Apple, Adobe and Microsoft refused to take part in the inquiry, and so were summonsed, forced to appear. They tried to muddy the waters, talking about the GST, which can only explain a portion of the differences and isn't applied to many internet purchases in any event.

The unacknowledged reason they charge Australians more is because they can. It's called price discrimination and it's one of the most effective ways of turning a profit. The method is to find a group of customers not particularly resistant to high prices (in this case Australians), isolate them, and charge them a premium.

The inquiry went further than the Harper review proposes and recommended that the government consider banning geoblocking if other measures didn't bring prices into line. Adobe warned it the move would hit business confidence, but Canada has just announced plans to prohibit unjustified cross-border price discrimination and New Zealand has embraced a new internet service provider that disables geoblocks by default.

Even Australia Post is getting into the act, setting up ShopMate, a service that gives Australian customers a US address they can use with a prepaid credit card to buy whatever is offer overseas at the price charged overseas.

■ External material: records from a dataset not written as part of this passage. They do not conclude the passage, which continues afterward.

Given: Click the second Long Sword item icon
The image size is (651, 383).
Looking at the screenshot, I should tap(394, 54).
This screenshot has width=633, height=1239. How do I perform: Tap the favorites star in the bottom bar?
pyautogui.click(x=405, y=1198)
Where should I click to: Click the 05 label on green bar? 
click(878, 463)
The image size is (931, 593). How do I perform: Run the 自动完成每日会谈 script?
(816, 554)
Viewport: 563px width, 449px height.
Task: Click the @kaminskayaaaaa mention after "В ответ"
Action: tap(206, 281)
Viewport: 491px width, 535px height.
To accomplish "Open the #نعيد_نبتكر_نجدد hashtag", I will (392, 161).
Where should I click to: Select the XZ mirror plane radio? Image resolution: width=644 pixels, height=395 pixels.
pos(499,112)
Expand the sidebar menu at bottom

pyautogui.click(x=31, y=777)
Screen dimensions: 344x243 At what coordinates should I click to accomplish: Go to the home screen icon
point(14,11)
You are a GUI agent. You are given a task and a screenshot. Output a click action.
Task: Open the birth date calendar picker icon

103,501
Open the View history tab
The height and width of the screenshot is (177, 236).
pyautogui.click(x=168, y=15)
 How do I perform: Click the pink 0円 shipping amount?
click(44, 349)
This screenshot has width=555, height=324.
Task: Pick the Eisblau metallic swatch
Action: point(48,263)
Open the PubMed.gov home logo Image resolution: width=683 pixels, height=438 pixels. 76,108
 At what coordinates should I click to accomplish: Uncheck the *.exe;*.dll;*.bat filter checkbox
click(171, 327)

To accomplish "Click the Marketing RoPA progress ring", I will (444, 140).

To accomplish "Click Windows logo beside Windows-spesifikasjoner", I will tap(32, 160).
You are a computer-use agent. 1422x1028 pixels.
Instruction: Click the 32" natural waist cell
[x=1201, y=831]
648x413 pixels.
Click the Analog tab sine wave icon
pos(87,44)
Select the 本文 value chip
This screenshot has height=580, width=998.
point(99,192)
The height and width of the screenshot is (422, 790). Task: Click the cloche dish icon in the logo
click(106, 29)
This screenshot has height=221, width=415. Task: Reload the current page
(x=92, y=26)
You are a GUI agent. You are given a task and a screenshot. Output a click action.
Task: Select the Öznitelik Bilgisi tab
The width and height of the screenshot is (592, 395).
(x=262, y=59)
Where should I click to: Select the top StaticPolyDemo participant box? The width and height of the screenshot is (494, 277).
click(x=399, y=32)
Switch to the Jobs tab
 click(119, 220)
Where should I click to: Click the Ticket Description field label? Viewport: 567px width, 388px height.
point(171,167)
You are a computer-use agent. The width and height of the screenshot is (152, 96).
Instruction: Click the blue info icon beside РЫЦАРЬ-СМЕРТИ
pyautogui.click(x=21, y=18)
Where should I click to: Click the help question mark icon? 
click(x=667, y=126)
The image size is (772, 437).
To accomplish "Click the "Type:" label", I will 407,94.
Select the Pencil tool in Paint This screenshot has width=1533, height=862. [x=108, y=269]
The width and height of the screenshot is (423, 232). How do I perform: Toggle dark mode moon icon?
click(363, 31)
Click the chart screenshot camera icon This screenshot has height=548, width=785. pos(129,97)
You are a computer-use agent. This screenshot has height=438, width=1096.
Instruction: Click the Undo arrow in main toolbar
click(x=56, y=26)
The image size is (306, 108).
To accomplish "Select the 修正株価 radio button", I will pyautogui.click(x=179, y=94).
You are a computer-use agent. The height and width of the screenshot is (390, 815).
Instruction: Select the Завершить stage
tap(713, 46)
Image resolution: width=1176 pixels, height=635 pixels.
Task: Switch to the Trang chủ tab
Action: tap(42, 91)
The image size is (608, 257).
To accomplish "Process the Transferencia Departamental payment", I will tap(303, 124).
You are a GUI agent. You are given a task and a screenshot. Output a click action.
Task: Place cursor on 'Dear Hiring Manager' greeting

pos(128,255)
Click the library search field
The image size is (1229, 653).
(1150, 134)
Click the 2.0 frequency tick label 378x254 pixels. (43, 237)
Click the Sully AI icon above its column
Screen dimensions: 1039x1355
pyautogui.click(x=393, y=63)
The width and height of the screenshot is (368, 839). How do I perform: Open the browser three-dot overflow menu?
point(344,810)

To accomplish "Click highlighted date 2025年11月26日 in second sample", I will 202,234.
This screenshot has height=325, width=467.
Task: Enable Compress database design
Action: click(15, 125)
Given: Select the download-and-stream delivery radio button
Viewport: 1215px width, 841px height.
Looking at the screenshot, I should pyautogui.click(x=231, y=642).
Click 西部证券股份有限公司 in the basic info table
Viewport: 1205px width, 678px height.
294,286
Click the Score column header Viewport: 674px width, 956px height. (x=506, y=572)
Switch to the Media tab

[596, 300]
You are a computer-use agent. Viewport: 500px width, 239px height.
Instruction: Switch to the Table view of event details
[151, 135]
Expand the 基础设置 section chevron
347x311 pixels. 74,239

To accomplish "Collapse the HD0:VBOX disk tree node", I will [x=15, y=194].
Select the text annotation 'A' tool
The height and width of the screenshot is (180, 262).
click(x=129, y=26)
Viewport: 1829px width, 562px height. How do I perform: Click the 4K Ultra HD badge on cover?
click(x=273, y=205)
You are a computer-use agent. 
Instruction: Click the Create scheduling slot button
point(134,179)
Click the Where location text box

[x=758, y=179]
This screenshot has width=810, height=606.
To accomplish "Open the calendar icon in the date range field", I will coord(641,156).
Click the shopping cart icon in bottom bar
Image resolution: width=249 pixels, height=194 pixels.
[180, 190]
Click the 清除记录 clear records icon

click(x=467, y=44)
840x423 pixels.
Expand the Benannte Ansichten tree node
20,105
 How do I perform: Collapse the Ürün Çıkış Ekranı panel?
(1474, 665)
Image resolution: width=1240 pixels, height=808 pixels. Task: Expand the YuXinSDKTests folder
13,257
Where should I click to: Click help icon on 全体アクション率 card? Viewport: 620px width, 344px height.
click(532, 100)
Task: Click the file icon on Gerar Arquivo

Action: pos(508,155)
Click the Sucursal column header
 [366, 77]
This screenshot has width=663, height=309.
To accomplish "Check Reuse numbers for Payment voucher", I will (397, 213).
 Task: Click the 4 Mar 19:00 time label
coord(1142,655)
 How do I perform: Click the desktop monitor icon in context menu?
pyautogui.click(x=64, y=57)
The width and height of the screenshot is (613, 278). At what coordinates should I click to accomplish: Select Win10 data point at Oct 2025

It's why Netflix's existing Australian customers are keen to hang on to their US subscriptions even after the local service launches in March - not necessarily because the local service will be more expensive (the price hasn't been announced) but because it'll offer many fewer movies than the one in the US. The film industry divides the world into regions, doling out rights as if by decree. It's a practice that goes back a century, and for books much longer. It's time it stopped.